I have been married to my husband for the last 18 years. We have 3 kids, two in high school and one in primary. My husband and I have had our ups and downs like any other marriage and we have survived the trials of life together. After 18 years of marriage I can attest to have married the right man for me, he is a loving husband as he is a loving Dad to our children. However, that said, on my part I live every day for the last 11 years regretting a choice I made and it has slowly eaten away at me and I need your direction on the matter.
Maurice asks,
What seems to be eating away at you?
She replies,
When I conceived our last born it was through an unfaithful period of my life. My husband and I had drifted away and I craved attention else where for a short period of time.
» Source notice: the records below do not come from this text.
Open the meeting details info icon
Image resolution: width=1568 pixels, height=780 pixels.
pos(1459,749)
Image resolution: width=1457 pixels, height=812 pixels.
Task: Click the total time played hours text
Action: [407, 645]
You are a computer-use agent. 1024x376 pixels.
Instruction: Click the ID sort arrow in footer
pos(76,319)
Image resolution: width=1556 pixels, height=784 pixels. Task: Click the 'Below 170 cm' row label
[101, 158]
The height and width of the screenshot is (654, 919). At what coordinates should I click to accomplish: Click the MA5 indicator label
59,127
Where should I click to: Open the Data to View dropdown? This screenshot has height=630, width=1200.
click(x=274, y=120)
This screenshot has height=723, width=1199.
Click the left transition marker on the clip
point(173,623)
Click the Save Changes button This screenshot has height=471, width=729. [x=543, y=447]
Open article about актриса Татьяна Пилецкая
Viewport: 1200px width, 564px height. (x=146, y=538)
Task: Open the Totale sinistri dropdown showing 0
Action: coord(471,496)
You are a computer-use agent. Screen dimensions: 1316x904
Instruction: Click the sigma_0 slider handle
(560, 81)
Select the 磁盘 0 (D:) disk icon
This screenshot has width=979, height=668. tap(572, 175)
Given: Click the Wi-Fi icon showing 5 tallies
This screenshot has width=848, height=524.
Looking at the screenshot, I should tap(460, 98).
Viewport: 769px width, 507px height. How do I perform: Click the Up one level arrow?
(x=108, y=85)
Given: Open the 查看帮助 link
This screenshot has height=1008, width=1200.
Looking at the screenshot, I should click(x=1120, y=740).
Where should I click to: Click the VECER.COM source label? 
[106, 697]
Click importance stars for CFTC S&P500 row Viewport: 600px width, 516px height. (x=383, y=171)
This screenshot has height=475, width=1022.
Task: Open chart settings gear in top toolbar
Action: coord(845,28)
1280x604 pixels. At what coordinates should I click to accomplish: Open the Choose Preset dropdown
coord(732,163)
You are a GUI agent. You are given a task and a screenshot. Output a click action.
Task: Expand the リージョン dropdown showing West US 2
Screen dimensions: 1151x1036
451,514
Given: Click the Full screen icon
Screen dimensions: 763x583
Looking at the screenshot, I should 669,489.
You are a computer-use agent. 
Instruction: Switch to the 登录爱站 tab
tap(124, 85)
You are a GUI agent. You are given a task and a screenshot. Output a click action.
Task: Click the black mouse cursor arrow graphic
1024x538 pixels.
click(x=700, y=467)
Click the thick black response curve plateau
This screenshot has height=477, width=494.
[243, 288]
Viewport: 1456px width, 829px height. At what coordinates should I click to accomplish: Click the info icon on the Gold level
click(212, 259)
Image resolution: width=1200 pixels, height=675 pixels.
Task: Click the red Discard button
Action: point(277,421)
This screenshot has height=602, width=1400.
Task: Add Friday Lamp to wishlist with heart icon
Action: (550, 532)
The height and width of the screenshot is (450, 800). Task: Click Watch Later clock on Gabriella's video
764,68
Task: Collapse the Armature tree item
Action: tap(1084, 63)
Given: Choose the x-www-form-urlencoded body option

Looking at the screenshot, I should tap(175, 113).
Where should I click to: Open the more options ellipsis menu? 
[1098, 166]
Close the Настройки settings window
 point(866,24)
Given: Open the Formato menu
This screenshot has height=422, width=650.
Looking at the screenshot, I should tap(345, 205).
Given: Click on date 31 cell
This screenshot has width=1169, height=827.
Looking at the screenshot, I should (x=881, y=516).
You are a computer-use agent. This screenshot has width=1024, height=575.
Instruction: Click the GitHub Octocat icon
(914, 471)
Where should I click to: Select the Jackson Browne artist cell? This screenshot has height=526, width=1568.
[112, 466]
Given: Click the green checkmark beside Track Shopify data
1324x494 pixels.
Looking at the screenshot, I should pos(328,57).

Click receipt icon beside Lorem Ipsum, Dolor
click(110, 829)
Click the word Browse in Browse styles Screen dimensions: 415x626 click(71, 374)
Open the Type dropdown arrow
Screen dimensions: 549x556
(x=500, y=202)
I regret it every day, what was I thinking I keep asking myself, whatever was going on between my husband and I was not solved by my actions and yet I went along and had an affair behind his back. I am ashamed of myself. Sometimes I don’t feel like I deserve him.
Maurice replies,
It’s no excuse but human is to error at times. You yielded to your bodily desires despite the consequences and you were wrong to do so. What exactly do you seek from me?
She replies,
I keep asking myself if I should tell my husband the truth, will he still accept me as his wife after learning he has been raising another man’s child as his own? I feel that he would leave me, ask for a divorce, I would have disgraced my entire family and I don’t think I could live with that.
Maurice asks,
So you are sure that your husband would leave you?
She replies,
Yes he would. In the past he has had out bursts in anger and mentioned that if he ever found out that I had been unfaithful, he would throw me out and take custody of the children.
Maurice asks,
Does the biological father know about his child?
She replies,
No. If he knew he would expose us.
Maurice asks,
Why do you say so?
She replies,
Because he is my husband’s second cousin, they are related by blood and they are both proud stubborn men. That’s the other issue. Doesn’t my last born deserve to know his real father?
Maurice replies,
Apart from your guilt trip, if you can attest to having a great husband and that your marriage is intact then I personally do not see why you should open up a can of worms that will only most likely go against you. It’s up to you at the end of the day but I do not see any reason to complicate matters. This is one secret that you must take to your grave. Your children already have a Dad, anyone can be a father but it takes effort and love to be a Dad, a father figure in a household. Your husband is clearly a good Dad so don’t take that away from your children. Let this be a lesson to you that choices have consequences. Enjoy your marriage and let go of the past.